IL MONDO HA SCOPERTO LA COREA DEL SUD

“Ha fatto la Corea” era quell’espressione che un tempo si utilizzava nei fumetti e nelle serie TV per indicare dei reduci americani leggermente più giovani di quelli finiti nella Seconda Guerra Mondiale e troppo grandi per esser stati in Vietnam. Ma negli ultimi anni la Corea del Sud è diventata l’epicentro di una cultura pop da esportazione importantissima, fenomeno almeno in parte correlato alla scoperta, da parte di mezzo globo, del fatto che a Seul e dintorni sanno tirar fuori delle opere notevolissime.

Spettatori giovani o meno giovani e in tal caso distratti, che vent’anni fa si sono persi per strada evidentemente la trilogia della Vendetta di Park Chan-wook e altre pellicole di assoluto rilievo – come alcuni dei primi lavori di Bong Joon-Ho, The Host su tutti – hanno rivolto il proprio sguardo verso quel mondo dopo il trionfo di Parasite. Che, come notato da tanti, giocava del resto con grazia ed eleganza registica infinite su alcuni degli stessi temi di Squid Game: la lotta di classe condita da un’improvvisa esplosione di coltellate.

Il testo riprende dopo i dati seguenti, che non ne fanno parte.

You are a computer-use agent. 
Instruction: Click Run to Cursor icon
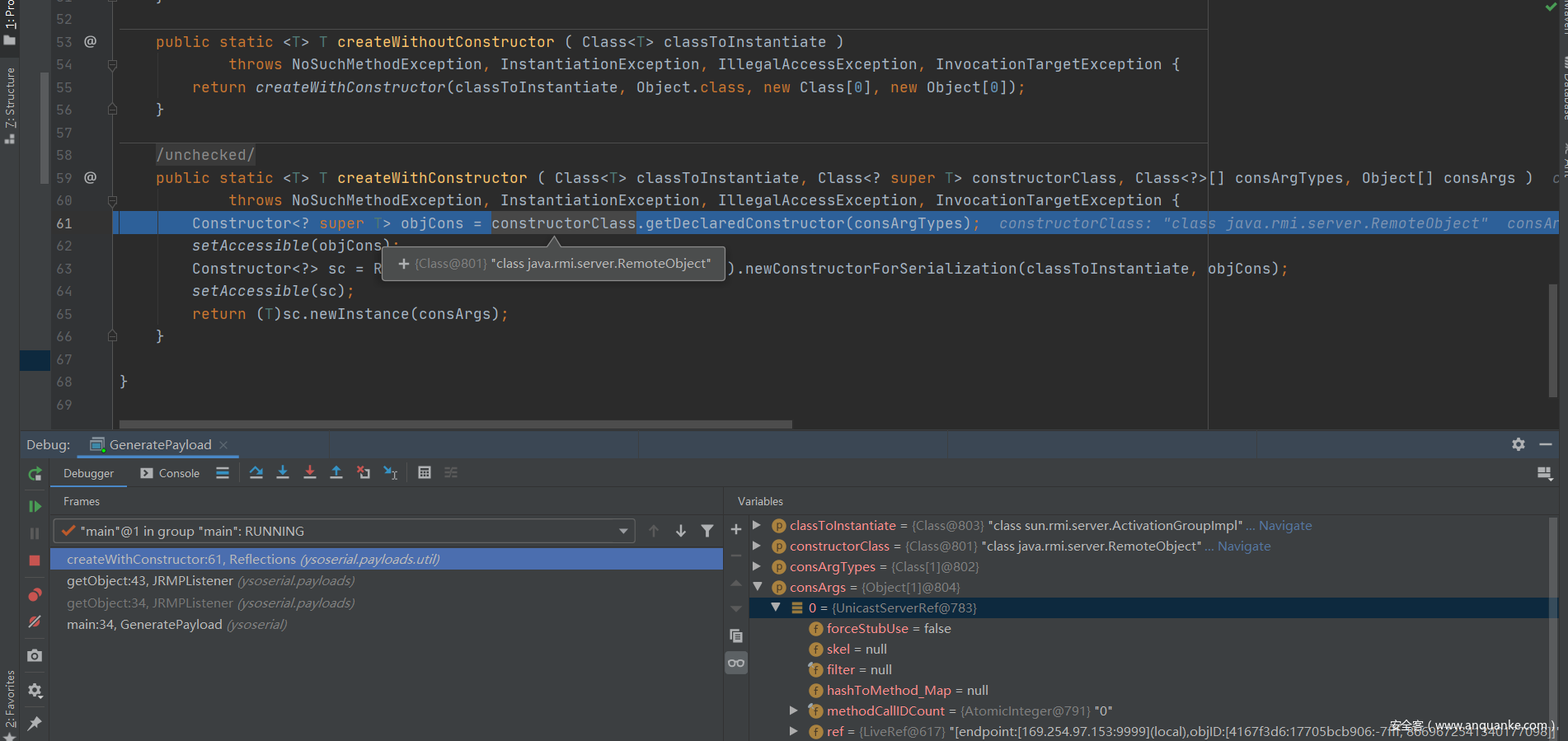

Il tutto mentre una band coreana come i BTS ha venduto nel 2020 più di qualsiasi altro artista del pianeta: la punta dell’iceberg di un fenomeno come quello del K-Pop, ben noto ai più giovani e capace, al contempo, di capitalizzare, cavalcare e amplificare l’interesse per la pop culture coreana.

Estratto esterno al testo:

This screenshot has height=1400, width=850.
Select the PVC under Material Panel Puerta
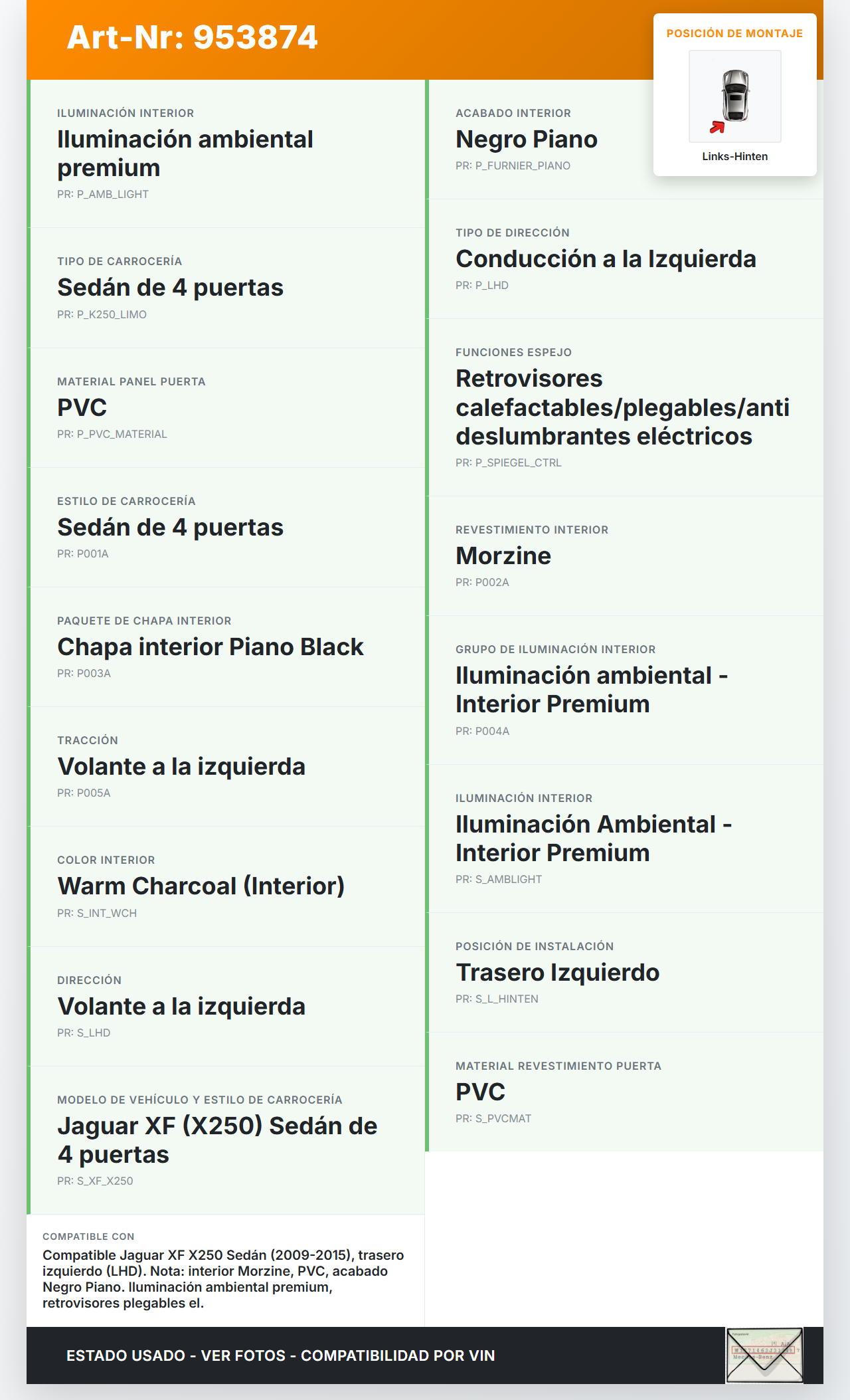click(82, 408)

Mettiamoci anche i meriti che Squid Game indubbiamente ha, come una costruzione gradevole dei personaggi, alcuni dei quali (pochi, ma ci sono) riescono perfino a smollarsi un attimo dai soliti stereotipi, e che restano sempre al centro della vicenda, visto che le regole del tutto sono volutamente semplicissime. Ma anche e direi soprattutto dei colori supersaturi, delle immagini efficaci come la struttura formicaio con le scalinate alla Escher, le tute rosse da Casa di carta abbinate a quelle maschere bellissime con i simboli del gioco del calamaro – e per noi tutti del pad della PlayStation, X esclusa.

C’è perfino il cattivo mascherato che sembra una versione da discoteca coi soldi del Dottor Destino. Non è un caso che la bambina meccanica dell’Un-due-tre-stella, le maschere e tanto altro siano diventati immediatamente ubiquo materiale da meme. Funzionano al primo impatto, non devi metabolizzare nulla.

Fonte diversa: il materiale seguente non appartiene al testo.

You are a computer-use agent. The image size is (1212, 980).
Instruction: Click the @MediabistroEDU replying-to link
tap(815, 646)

Resterà qualcosa di Squid Game? Cosa racconterà un’eventuale seconda stagione, alla quale il finale della prima spalanca le porte (e chiude un gate)? Magari qualcosa di non dimenticabilissimo come il secondo film di Battle Royale, il terrificante (ma nell’accezione sbagliata del termine) Requiem, si spera. È tutto solo un fenomeno di quelli che si montano e poi sgonfiano in fretta, alla stessa velocità? Può anche darsi. Ma a Netflix, che si frega le mani per il risultato e si dà le manate in fronte per non aver già doppiato il tutto pure in molisano, non è che cambi molto.